The term "grayling" is often used to refer generically to the Thymallus species, and T. thymallus is sometimes called the European grayling for clarity. There are many obsolete synonyms for the species.

Thymallus thymallus is the type species of its genus.

==Angling==
The grayling is known as the 'lady of the stream'. In Europe, they used to be persecuted by anglers for the false perception that they stopped trout colonizing stretches of rivers and streams. However, research has shown that grayling and trout feed on different prey items and generally prefer different microhabitats within rivers and streams but do occupy similar niches to smaller, less-predatory trout.
● ● ● ●
### SET OF TASKS
[1] In the grayling text, what nickname is the grayling known by?
[2] Continue the grayling text from the end of its last sentence.
The records that follow come from a separate source and are unrelated to the grayling text.

### SOURCE MATERIAL
● ● ● ●
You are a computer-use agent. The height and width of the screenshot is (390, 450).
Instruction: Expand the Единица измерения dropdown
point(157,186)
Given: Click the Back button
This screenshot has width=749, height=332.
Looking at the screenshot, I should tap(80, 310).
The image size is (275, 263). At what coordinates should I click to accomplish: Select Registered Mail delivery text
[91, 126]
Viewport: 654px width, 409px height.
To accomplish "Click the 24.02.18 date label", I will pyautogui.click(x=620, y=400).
● ● ● ●
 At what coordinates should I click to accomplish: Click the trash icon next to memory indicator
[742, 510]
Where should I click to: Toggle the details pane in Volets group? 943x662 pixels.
● ● ● ●
### OUTPUTS BY TASK
[1] The "lady of the stream."

[2]
In England and Wales, they can be fished throughout the coarse fishing season (16 June to 14 March), providing thrilling sport on the fly when the trout season is closed. There is no closed season for grayling in Scotland; where they have been introduced. There are no grayling in Ireland. Well-known grayling flies include the grayling witch, klinkhamers, various nymphs and 'red tags', along with other trout patterns. Flies tied to resemble small pink shrimps have also been found to be useful. A method known as 'Czech-nymphing' has been known to be helpful to anglers where grayling shoal up in colder periods. The method involves moving a series of Czech nymphs under the tip of the fly rod with the flow of the river and the nymphs should entice the grayling to take one. Fly-anglers may wade in the river to perform this method where they can access deeper water. Wading does not necessarily spook the grayling as they are generally less cautious than trout and are not as easily put off by human presence.

In France, too, the season is limited depending upon several factors. The Allier is one of the rare places in Southern Europe where the common grayling occurs in a natural habitat.